Page MenuHomePhabricator

Content service incorrectly reports article as "deleted"
Closed, ResolvedPublic

Description

For the article on Harold Harefoot, the content service is returning an error, saying that the page was deleted, while the page does in fact exist, and there's no indication that anything happened to it recently.

https://en.wikipedia.org/api/rest_v1/page/mobile-sections-lead/Harold_Harefoot
https://en.wikipedia.org/api/rest_v1/page/summary/Harold_Harefoot

Event Timeline

Dbrant created this task.Nov 29 2017, 3:25 PM
Restricted Application added a subscriber: Aklapper. · View Herald Transcript
Mholloway added a comment.EditedDec 8 2017, 4:24 PM

The linked responses look OK now. Did you happen to save a copy of the error JSON somewhere?
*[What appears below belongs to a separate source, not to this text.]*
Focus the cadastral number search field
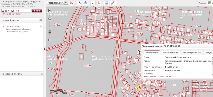pyautogui.click(x=16, y=11)
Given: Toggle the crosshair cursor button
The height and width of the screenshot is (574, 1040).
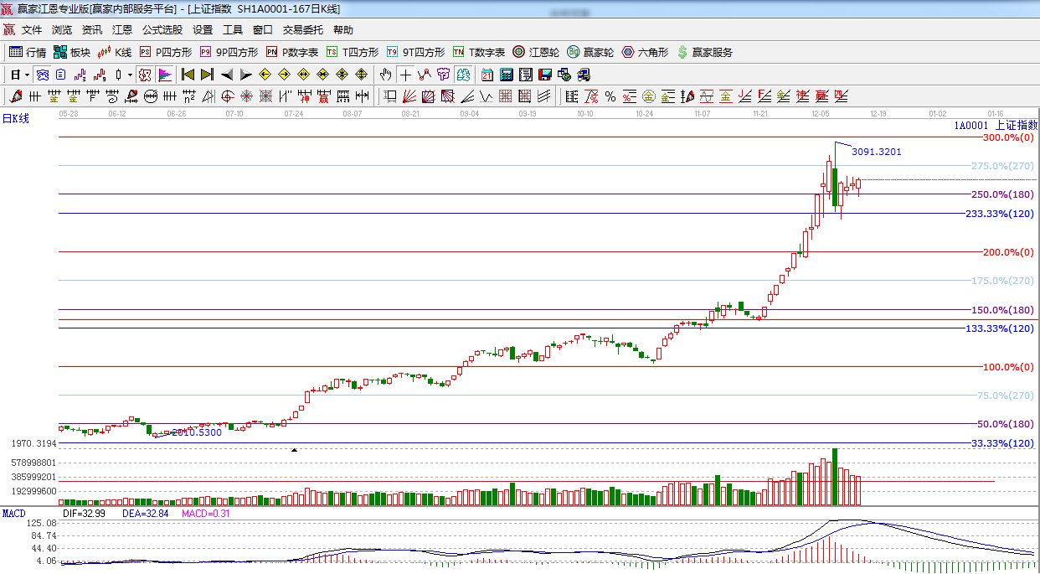Looking at the screenshot, I should (x=405, y=75).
I guess it's possible that the service could have been temporarily affected by some of the Cassandra reshaping work being undertaken by the Services team, though I would guess we'd have heard about it if service disruptions were possible.
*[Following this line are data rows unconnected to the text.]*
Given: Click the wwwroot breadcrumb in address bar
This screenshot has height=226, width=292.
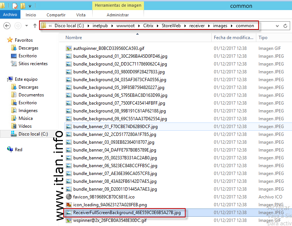Looking at the screenshot, I should [125, 26].
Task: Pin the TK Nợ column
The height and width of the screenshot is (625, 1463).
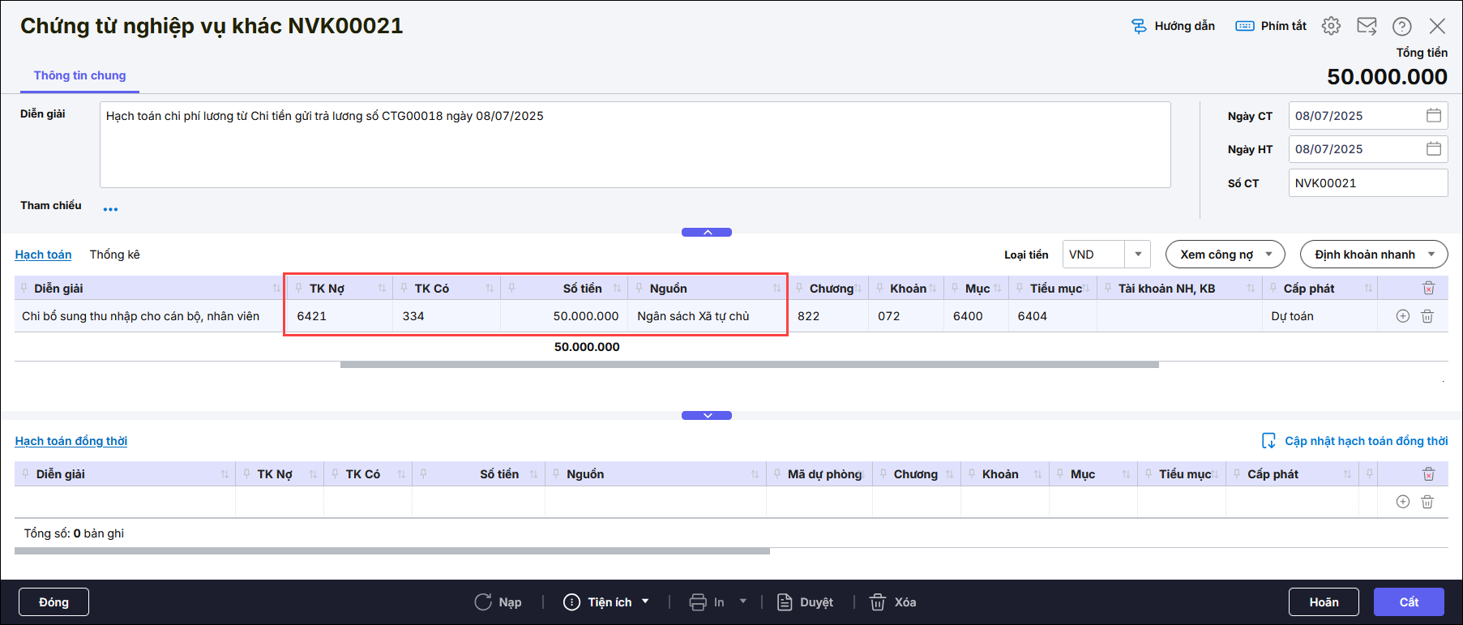Action: coord(298,289)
Dbrant closed this task as Resolved.Dec 12 2017, 6:02 PM
Dbrant claimed this task.

Sounds good; will continue to keep an eye out.
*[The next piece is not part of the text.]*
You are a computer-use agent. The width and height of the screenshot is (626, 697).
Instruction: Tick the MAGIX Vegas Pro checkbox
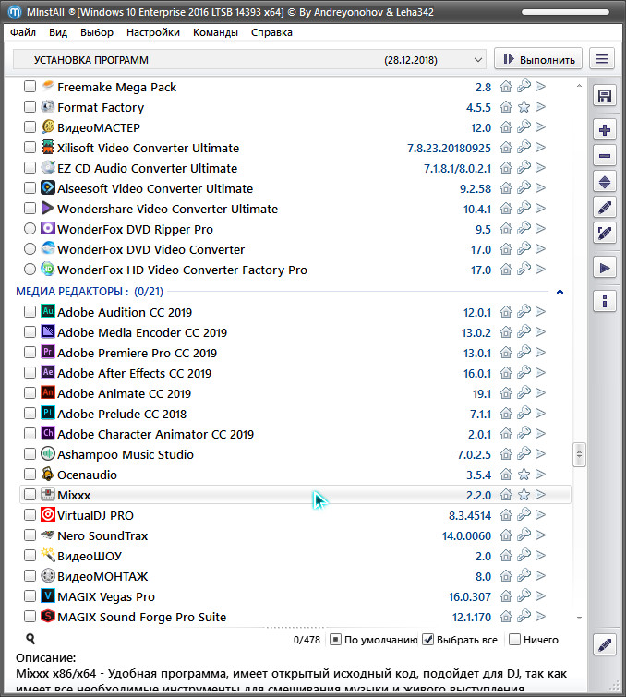[30, 596]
Dbrant reopened this task as Open.Feb 17 2018, 12:12 AM

Received another report of a page being incorrectly shown as "deleted":
https://en.wikipedia.org/api/rest_v1/page/mobile-sections/Public_choice

bearND edited projects, added Parsoid, Services; removed Page Content Service.EditedFeb 17 2018, 1:39 AM
bearND added a subscriber: bearND.

That's coming from the Parsoid response served by RESTBase: https://en.wikipedia.org/api/rest_v1/page/html/Public_choice

{
  "type": "https://mediawiki.org/wiki/HyperSwitch/errors/not_found#page_revisions",
  "title": "Not found.",
  "method": "get",
  "detail": "Page was deleted",
  "uri": "/en.wikipedia.org/v1/page/html/Public_choice"
}

Ah, fun issue. Thanks Dmitry.

That's coming from the Parsoid response served by RESTBase: https://en.wikipedia.org/api/rest_v1/page/html/Public_choice

{
  "type": "https://mediawiki.org/wiki/HyperSwitch/errors/not_found#page_revisions",
  "title": "Not found.",
  "method": "get",
  "detail": "Page was deleted",
  "uri": "/en.wikipedia.org/v1/page/html/Public_choice"
}

That is strange. I can parse the page locally on my laptop and also on the eqiad cluster

ssastry@wtp1025:/srv/deployment/parsoid/deploy/src$ bin/parse.js --pageName 'Public choice' < /dev/null |& head -1
<!DOCTYPE html>

@Pchelolo @mobrovac do you know what is going on? I even purged the page and still get the same error from restbase.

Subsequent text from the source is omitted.